We also have The Bleeding Bus of Lima, which features the Convent of the Little Sisters of Psychiatrically Dubious Self Denigration, and ends:
And thus it is that every year on the anniversary of her martyrdom, the 27b bleeds.
Some people think it might be brake fluid.
The book was co-written with David Stafford, who also co-wrote Train to Hell with Sayle and How to be a Genius with the cartoonist duo Biff. All very funny books, but if he's done any humour-writing on his own, I've never been able to find it. Someone did once mention to me that he'd done a column called "Staffordshire Bull" (or similar) and that it was excellent, but it has eluded me so far.

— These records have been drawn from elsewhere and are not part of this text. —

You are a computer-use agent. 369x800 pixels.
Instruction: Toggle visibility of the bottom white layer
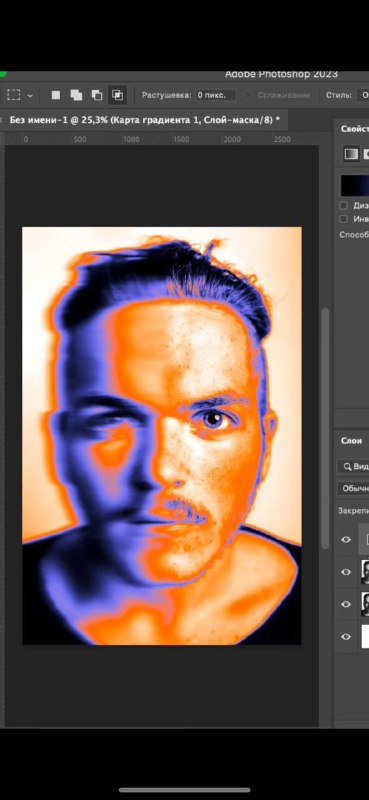pyautogui.click(x=347, y=637)
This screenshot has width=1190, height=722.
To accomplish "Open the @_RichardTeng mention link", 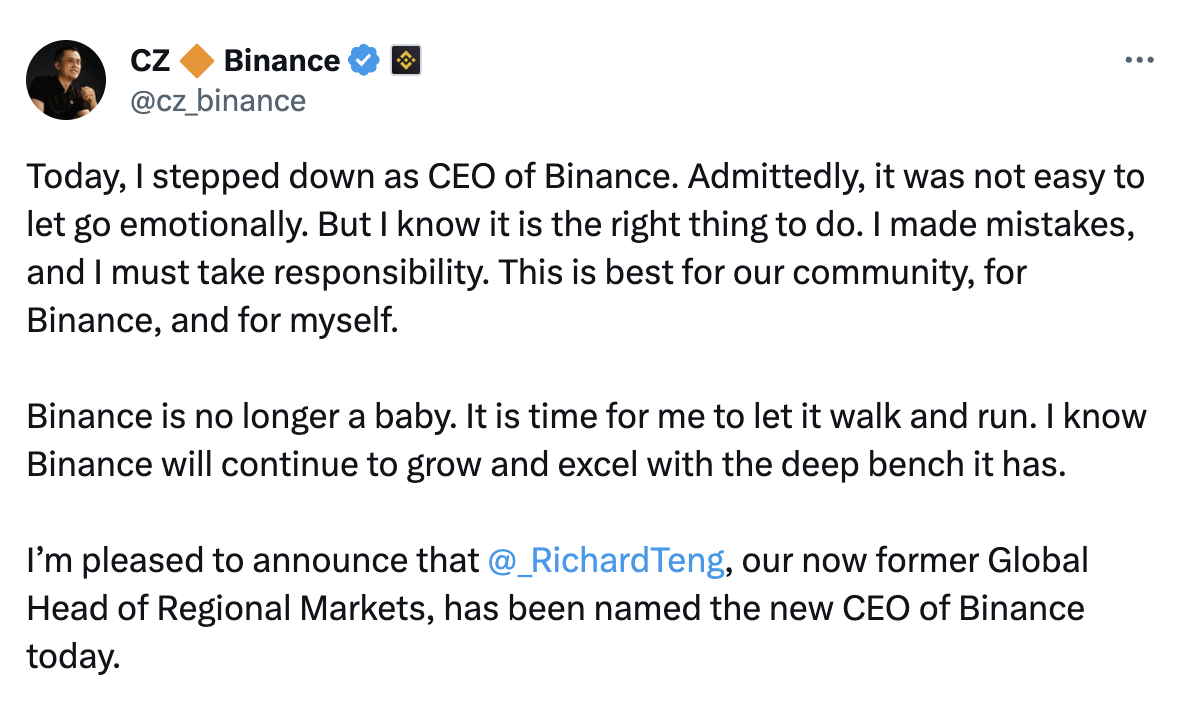I will point(606,561).
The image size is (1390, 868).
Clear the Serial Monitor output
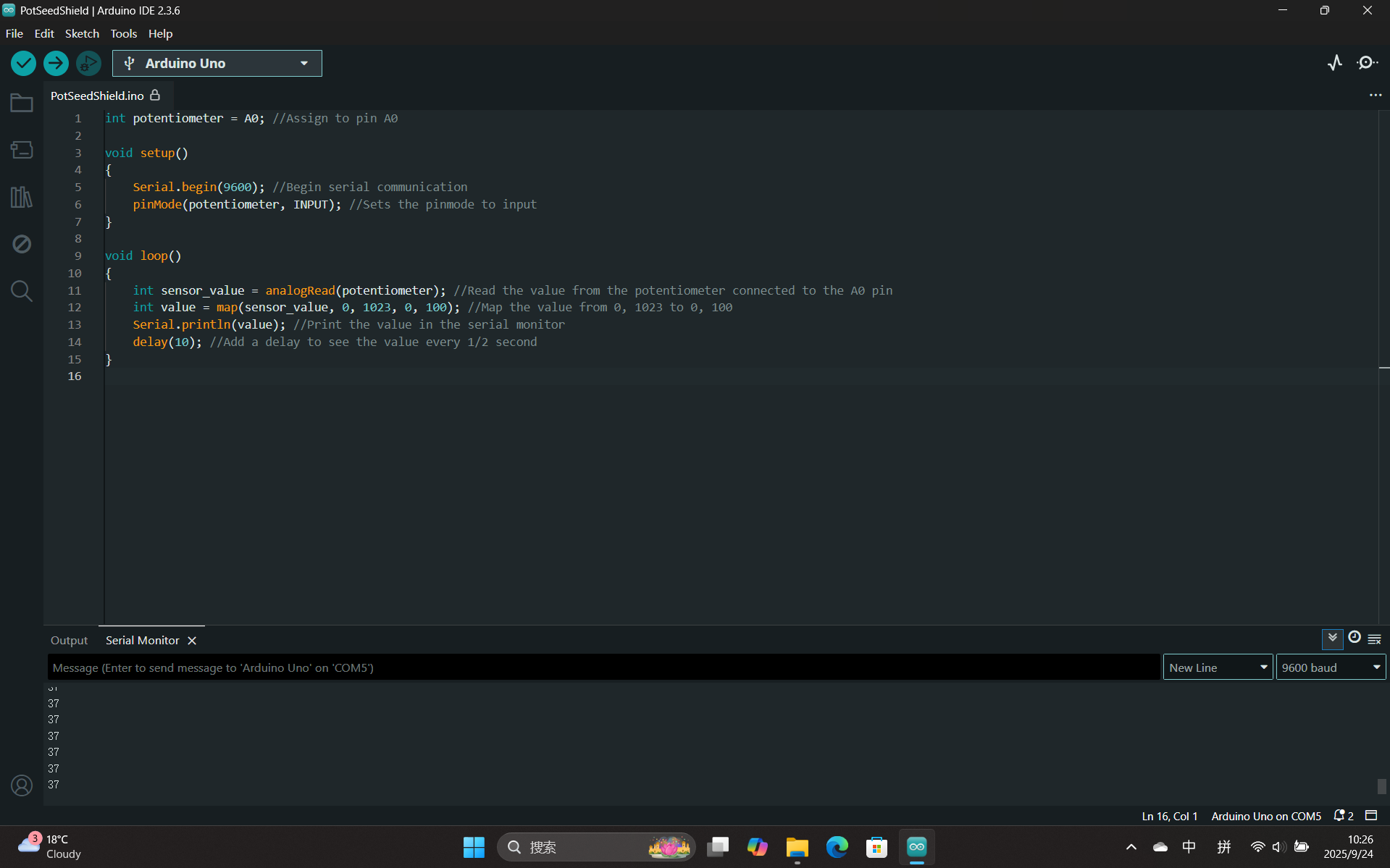[x=1374, y=639]
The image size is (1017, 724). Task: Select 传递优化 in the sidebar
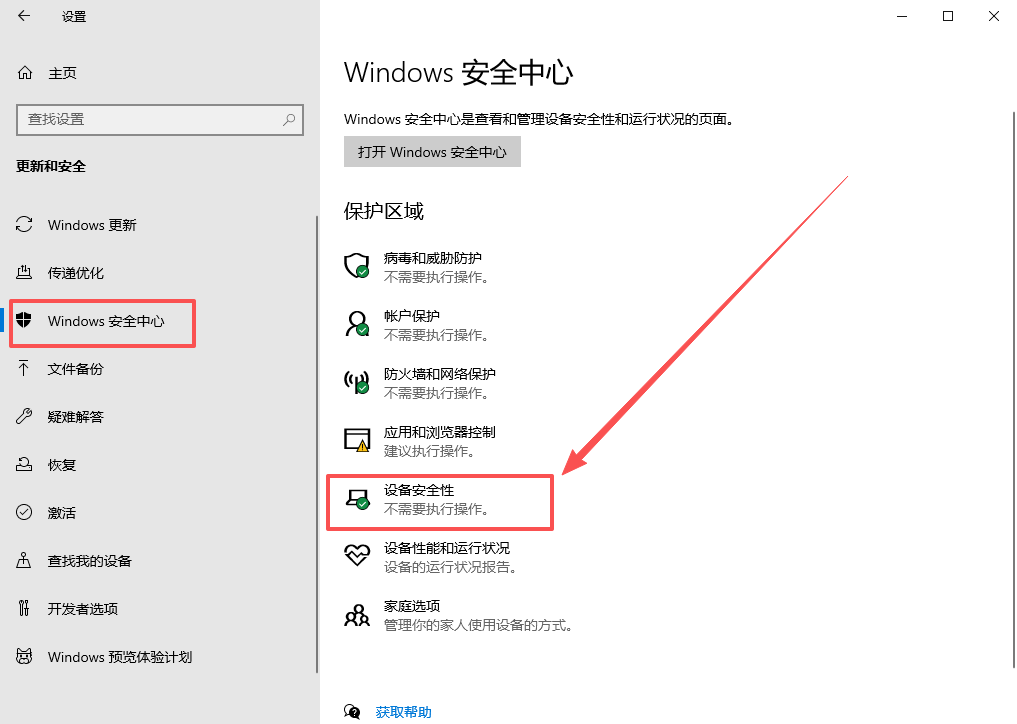pos(76,273)
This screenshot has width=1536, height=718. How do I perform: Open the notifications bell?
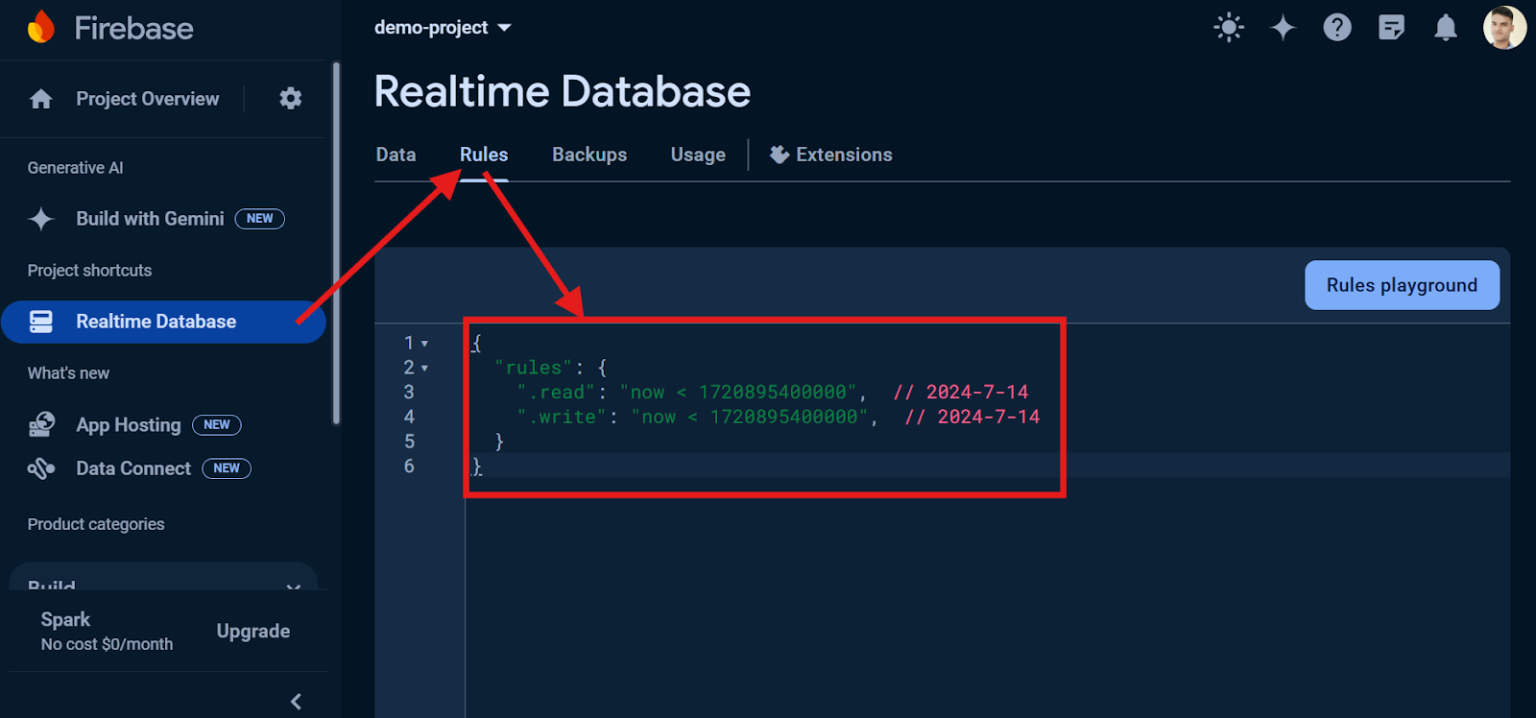pos(1446,27)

[The icon is an Expired Foodstuffs Sprite. I think I found it via Disturbing Auctions.]

5th March 2009

4:36pm: I'm baking banana bread
Using a Riverford recipe, and bananas from my last Riverford box. It's my first attempt at banana bread and I have no idea what it will taste, look or feel like, but it's making the flat smell so good.

[This icon is my "happy domesticity" icon. The cat is French, apparently.]

3rd March 2009

5:23pm: The LRB personals return to form
They have been dull recently, which I'm inclined to attribute to the publication of the book, which I assume brought the section to the attention of people who mistakenly thought it was for trying to attract a mate, rather than for making people laugh. However, judging by the issue I've just read these people have now drifted away, and in a compact two columns we have:
Dear LRB, I have no money. Please run my advert for free. I want a woman who is 38. Let her know I'm really clever and good-looking. Thanks.

Everyone. My life is a mind-numbing cesspit of despair and self-loathing. Just fuck off. Or else write back and we'll make love. Gentleman, 37.

I make my own sexual lubricant. The secret ingredient is Bovril. Man, 56. Congleton.

I put the phrase 'five-header bisexual orgy' in this ad to increase my Google hits. Really I'm looking for someone who likes hearty soups and jigsaws of kittens. Woman, 62. Bury.

All of these ads and the events they describe bear a striking resemblance to me and my life. Select the bits you like, then reply to M (or F) at box no. x.
For this issue, the bottle of whisky is apparently being awarded to "the sender of the most normal advert". The winner was not one of those above.